Sunday, June 29, 2014

Eighty-ninth excerpt from 'Twelve Towers"

          Gwilym stepped back and vomited in the bushes. By the time he returned to the knight, the blood was only oozing out of the neck and arm. Gwilym swung the sword one last time and severed the head from the torso. Then he lifted the helmet free from the gore and unbuckled the chin-strap, allowing the head to fall free. It dropped onto the forest floor, face first, and then rolled up. Gwilym was shocked! This wasn’t Palomides at all. It looked like one of his younger brothers, Segwarides or Safir. He hadn’t seen either since they were young boys.
         Gwilym thought about this for a moment. The knight had said “We,” so Palomides was not alone. Had he brought his brothers with him on this quest? Escalbor, their father, was dead. And he had sent them after him on a death-bed request. That meant that these brothers would stop at nothing to get the book.
         He had a pretty good idea why. His father had told him that their Quraysh clan worshipped one of the 360 idols that filled the Kaaba within the trading town of Mecca. This god, which they called El Ah, had similar characteristics to the creator god the Jews’ Yahweh and the Christians’ God. Escalbor wanted to take control of this trading town by promoting his god above the others. The Kaaba was a place of pilgrimage for all the superstitious Arabs who prayed to their individual idols before and after the dangerous trek though the desert on the spice road. Control of the Kaaba meant control of Mecca and control of the caravans passing through there.
         Escalbor wanted to use the book that Gwilym’s father had created about Jesus, along with a book he possessed that Willem believed was the original Gospel of Joseph, to show that El Ah was the only god amongst the idols worthy of worship. He would throw out the other idols and take control.
Escalbor had threatened Willem. Gwilym remembered arguing with his father about this. “Give him the book, Papa. You can always rewrite it.”
         But his father had been adamant. “The man is sick with power. We cannot give him any more. He wants to do evil things with any more power he gets. His ideas of law are sick and twisted. He will stop educating women, will buy and sell them as chattel, wrap them up in heavy robes and hide them from sight. He will set up harsh rules about drinking and adultery. He want to hold public stonings to terrorize people into obeying him. He’s mad! Right now he is held in check by the different clans who have more liberal beliefs. We cannot be the instrument to allow him to rise above them.”
         That was the last night Gwilym had spoken with his father. And now one of Escalbor’s sons was lying at Gwilym’s feet, half buried and beheaded by Gwilym’s hand. He felt sick to his stomach again but there was no more to retch. Gwilym dropped the sword, retrieved his scimitar and spade, and jogged off after the wagon tracks. He followed them, with difficulty, off the main deer path into the woods until he arrived at wagons.

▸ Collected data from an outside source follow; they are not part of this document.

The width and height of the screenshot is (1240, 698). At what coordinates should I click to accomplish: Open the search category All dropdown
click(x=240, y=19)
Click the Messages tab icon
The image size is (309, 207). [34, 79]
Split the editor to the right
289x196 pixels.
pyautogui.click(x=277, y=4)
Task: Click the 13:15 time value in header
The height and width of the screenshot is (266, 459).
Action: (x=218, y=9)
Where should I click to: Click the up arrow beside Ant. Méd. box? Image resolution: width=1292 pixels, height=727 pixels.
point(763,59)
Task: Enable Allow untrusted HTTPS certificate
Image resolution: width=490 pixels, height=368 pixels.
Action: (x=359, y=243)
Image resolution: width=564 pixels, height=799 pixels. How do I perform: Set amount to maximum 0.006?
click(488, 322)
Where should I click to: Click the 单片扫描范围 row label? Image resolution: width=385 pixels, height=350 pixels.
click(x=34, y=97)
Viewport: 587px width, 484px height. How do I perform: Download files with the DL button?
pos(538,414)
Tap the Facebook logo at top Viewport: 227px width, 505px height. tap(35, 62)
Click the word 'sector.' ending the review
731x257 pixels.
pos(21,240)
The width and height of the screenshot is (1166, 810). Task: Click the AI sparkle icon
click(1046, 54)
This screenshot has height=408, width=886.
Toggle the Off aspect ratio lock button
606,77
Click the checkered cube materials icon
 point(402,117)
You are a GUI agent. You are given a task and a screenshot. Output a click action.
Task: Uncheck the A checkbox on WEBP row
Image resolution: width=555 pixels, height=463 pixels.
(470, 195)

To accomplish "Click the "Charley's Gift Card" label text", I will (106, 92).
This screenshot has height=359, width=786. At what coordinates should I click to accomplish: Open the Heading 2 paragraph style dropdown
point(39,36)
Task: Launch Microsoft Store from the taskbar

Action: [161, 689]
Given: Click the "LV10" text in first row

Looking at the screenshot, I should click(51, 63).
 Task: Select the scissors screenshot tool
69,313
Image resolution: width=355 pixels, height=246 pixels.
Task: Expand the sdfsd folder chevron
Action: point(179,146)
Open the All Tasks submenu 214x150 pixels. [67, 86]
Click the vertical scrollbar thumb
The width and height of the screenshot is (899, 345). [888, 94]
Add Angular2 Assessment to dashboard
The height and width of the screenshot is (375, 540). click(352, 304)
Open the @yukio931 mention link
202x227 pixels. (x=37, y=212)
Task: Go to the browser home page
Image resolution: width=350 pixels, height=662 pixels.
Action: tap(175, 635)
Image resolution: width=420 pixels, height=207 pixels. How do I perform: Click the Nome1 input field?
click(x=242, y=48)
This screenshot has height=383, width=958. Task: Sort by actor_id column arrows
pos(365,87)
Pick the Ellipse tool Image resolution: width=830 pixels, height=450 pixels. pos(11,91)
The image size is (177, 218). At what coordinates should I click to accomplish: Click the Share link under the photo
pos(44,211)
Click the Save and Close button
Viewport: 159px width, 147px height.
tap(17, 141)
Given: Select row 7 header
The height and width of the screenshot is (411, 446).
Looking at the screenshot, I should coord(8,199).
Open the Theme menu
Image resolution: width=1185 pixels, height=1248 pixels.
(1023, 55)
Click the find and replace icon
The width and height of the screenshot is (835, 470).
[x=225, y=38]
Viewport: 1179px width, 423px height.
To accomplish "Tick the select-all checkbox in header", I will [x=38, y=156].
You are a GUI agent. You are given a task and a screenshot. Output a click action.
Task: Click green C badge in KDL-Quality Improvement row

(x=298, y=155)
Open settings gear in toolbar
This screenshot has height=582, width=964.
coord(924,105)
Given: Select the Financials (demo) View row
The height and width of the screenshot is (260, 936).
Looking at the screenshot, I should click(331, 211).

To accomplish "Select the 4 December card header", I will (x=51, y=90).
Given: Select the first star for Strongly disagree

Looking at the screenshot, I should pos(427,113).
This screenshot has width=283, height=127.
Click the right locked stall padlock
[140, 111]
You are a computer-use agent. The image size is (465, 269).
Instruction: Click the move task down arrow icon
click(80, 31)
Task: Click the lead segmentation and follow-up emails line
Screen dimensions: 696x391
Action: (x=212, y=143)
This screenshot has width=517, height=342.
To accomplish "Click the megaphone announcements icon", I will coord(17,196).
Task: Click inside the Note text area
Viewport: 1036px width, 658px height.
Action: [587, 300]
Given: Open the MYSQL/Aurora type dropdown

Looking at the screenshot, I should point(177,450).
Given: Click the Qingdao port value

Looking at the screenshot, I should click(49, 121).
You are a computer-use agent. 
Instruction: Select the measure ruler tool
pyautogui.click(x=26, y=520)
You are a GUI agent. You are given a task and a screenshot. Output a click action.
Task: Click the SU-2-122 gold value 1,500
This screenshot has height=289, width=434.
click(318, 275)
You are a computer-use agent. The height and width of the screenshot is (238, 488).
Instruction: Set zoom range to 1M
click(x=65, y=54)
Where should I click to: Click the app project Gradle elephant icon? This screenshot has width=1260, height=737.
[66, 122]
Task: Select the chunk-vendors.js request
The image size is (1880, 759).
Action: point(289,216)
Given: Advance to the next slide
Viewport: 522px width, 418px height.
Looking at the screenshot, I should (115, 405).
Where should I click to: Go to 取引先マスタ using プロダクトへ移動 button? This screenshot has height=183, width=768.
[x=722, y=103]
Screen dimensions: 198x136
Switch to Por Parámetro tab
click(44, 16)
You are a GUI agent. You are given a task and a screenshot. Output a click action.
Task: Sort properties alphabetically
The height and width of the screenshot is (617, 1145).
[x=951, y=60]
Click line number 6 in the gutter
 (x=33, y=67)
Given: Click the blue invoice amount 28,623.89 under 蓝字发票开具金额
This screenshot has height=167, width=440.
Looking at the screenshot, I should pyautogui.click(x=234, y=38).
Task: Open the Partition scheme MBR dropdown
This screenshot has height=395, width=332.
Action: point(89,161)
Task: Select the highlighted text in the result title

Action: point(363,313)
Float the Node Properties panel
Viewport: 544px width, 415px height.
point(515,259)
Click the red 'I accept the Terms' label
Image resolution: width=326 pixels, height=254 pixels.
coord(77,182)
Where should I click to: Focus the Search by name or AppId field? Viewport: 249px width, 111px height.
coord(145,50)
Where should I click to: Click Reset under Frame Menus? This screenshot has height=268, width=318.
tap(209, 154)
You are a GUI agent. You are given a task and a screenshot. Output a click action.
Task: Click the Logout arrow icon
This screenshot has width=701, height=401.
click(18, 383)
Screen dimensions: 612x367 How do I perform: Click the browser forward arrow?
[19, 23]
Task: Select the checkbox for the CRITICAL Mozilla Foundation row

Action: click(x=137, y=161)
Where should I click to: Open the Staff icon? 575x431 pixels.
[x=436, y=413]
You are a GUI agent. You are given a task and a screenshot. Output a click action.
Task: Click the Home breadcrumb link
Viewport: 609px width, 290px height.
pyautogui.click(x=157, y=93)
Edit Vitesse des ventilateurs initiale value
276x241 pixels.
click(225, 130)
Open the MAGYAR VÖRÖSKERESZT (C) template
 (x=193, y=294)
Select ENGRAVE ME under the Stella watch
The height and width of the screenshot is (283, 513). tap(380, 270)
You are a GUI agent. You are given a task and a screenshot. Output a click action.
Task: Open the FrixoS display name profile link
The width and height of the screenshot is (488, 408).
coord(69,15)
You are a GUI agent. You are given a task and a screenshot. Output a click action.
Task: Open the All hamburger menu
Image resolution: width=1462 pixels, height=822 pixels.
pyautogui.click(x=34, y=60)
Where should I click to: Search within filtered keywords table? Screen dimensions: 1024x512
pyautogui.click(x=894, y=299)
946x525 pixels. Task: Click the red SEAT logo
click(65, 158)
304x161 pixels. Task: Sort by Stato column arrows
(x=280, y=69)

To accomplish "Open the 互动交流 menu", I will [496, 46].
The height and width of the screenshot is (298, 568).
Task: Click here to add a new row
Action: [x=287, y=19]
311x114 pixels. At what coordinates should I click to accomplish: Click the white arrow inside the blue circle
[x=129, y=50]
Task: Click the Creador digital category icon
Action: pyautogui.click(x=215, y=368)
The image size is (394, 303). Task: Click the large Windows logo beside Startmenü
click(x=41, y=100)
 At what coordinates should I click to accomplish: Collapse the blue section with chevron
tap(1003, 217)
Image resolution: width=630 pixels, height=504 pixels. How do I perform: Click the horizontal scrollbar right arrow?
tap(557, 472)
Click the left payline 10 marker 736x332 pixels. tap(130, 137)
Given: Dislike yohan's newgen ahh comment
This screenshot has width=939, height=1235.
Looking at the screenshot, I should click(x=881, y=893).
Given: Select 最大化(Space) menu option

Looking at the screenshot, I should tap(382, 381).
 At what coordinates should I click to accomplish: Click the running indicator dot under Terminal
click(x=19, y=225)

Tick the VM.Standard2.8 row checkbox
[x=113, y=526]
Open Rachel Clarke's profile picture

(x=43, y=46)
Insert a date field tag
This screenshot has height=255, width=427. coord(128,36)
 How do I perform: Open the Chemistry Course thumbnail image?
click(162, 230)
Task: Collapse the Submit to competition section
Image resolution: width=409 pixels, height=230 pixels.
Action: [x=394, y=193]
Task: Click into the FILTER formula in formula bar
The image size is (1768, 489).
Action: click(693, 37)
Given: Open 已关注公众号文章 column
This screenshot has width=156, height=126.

         Where is my family? Oh, that’s right; hidden by Grainne’s spell. What was the secret word I gave her?          “Zamzam!” he cried. Why had I chosen this word in a moment of crisis?
       His children ran up to him from behind some trees. He knelt down and spread his arms to receive them. They stopped short and looked at him in horror. He looked down at himself and saw that his lower body was covered in the blood that had spurted from the knight’s wounds. “It’s all right. It’s not my blood. The knight is dead. We needn’t worry about him anymore.”
       They asked him all about the fight. He told them they would hear more later, when they had cleared this dangerous forest. As Grainne directed the horses back to the main path, he changed his soiled clothes. “Was it bad?” she asked.
       “It wasn’t dangerous. I had him at a disadvantage the whole time.” He told her all about the rope and the pit he had quickly dug with the spade.
       “Did you leave the body? There would have been gold coins on him.”

       “I’ve no wish for his blood money. Let the forest bandits have him. They’ll be blamed for his death that way.”